## Task description
Copy the result of filtering the entries below for lines that include the string "Tools".

## Dataset records
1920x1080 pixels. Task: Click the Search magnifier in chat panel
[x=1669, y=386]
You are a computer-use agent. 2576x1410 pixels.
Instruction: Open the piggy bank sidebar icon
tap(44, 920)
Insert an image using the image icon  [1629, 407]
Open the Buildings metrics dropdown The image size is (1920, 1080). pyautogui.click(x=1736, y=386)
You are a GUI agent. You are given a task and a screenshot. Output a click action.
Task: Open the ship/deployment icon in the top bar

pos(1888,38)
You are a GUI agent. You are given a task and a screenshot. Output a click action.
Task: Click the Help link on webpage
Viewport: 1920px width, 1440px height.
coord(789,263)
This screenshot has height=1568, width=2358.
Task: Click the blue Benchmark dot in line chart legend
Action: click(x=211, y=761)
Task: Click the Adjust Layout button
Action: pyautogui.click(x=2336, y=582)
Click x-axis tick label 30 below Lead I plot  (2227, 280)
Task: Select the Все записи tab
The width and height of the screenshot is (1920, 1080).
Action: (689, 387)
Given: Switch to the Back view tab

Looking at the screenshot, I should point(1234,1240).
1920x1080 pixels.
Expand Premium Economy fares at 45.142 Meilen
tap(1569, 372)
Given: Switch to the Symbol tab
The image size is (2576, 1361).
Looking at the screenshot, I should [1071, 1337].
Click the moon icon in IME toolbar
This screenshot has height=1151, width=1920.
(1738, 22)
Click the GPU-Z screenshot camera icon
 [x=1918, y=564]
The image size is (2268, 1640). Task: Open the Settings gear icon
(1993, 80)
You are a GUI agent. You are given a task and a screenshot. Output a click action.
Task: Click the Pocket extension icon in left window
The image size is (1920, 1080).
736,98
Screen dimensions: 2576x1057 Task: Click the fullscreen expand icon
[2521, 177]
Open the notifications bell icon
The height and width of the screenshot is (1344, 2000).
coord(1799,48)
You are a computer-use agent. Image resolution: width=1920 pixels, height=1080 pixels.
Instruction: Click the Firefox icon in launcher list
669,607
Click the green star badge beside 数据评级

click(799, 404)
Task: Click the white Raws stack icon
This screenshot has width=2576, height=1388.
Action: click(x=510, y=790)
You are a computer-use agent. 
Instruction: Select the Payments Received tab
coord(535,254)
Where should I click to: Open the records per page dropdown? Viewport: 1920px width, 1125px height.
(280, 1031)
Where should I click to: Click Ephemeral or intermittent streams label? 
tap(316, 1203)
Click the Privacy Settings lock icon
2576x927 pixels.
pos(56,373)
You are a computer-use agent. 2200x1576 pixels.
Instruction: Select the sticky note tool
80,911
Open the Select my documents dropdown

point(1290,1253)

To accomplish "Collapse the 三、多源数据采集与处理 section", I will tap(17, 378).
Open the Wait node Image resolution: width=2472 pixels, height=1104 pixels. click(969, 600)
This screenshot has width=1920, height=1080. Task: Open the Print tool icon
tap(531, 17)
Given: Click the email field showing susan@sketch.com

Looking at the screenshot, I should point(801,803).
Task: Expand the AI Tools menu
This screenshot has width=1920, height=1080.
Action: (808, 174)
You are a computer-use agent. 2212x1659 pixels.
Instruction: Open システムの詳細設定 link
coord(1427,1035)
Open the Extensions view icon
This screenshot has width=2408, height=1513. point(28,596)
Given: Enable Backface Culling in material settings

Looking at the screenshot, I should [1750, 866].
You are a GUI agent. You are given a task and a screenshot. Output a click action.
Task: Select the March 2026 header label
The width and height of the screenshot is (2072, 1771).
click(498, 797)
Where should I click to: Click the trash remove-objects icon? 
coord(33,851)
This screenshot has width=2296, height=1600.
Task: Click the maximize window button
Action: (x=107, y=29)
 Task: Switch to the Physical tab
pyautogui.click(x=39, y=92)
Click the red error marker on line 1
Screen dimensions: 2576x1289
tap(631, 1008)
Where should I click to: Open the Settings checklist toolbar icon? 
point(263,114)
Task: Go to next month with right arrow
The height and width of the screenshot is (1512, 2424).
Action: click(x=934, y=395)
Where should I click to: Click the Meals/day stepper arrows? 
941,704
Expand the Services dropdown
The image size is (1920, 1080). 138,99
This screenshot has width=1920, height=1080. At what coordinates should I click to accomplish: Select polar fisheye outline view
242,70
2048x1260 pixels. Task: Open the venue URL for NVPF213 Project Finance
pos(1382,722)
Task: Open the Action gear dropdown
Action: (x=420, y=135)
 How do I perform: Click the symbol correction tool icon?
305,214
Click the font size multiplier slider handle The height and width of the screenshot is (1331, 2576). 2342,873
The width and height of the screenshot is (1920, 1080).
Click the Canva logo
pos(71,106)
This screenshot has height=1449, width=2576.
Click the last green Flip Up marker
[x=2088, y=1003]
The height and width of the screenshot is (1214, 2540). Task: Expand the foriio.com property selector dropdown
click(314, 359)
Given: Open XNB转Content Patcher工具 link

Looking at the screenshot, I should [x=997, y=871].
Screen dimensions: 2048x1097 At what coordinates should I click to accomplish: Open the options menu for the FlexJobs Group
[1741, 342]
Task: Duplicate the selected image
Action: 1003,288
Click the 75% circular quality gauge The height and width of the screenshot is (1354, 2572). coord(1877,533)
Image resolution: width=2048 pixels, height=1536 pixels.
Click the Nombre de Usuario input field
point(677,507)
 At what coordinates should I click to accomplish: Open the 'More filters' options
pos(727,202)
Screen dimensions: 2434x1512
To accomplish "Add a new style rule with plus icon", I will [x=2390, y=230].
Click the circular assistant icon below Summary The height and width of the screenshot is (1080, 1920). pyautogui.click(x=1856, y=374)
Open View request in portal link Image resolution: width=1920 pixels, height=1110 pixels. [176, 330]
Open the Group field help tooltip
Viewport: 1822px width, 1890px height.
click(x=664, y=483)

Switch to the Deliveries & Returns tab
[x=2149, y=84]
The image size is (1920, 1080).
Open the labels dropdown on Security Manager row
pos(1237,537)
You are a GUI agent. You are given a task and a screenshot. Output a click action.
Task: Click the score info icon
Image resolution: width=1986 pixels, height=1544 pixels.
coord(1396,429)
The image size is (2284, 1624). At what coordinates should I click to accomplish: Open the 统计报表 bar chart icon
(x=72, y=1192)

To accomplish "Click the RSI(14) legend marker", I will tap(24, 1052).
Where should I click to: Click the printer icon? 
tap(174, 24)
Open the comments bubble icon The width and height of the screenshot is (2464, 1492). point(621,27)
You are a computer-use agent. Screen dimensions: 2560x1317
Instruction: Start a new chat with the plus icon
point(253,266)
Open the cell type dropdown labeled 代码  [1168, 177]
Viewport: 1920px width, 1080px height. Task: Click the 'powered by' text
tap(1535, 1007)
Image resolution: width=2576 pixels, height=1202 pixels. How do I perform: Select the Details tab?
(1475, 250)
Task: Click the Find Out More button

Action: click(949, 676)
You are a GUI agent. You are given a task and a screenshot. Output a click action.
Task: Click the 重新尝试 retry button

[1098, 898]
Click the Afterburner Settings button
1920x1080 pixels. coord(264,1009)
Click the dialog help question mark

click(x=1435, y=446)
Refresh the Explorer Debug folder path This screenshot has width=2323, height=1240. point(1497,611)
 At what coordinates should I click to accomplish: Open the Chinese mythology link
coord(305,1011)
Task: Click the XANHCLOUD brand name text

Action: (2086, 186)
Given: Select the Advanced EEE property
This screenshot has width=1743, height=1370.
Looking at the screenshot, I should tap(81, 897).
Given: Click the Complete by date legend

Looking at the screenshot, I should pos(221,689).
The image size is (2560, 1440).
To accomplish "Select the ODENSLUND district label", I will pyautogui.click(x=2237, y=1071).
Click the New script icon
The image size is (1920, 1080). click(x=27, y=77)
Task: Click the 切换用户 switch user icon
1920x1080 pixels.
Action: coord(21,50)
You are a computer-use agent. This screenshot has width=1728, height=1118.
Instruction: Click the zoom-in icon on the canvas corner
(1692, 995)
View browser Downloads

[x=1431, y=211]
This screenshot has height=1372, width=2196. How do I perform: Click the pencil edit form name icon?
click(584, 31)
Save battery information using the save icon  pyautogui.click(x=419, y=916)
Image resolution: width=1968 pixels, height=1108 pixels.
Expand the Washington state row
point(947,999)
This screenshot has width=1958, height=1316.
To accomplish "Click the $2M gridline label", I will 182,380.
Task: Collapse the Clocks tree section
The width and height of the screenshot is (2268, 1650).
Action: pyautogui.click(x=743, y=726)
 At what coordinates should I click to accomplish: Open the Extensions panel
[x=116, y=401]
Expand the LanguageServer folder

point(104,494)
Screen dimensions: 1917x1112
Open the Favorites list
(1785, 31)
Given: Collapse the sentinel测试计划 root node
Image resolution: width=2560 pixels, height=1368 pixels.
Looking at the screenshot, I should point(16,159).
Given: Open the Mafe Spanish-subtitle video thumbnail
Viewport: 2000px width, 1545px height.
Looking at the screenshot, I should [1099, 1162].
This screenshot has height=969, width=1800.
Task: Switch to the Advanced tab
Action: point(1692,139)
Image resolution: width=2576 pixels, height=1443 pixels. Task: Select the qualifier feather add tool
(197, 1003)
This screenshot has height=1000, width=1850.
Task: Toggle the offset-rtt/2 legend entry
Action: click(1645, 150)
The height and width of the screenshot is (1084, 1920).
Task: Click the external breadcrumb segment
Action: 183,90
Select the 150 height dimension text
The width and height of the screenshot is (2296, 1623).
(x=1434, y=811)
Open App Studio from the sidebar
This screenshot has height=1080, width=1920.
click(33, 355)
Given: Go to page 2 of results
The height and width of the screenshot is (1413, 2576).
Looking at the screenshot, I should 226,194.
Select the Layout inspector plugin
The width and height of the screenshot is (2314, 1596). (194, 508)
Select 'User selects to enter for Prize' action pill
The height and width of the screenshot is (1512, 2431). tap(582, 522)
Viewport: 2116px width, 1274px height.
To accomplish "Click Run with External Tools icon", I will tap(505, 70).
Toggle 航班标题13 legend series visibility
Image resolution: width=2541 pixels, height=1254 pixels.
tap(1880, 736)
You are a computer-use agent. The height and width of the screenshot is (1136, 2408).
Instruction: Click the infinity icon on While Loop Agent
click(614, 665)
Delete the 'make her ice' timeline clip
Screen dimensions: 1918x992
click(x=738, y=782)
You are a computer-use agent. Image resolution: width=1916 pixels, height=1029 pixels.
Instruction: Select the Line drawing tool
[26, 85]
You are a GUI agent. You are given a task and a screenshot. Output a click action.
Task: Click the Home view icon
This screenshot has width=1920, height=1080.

## Answer for the task
Task: Expand the AI Tools menu
To accomplish "Click Run with External Tools icon", I will tap(505, 70).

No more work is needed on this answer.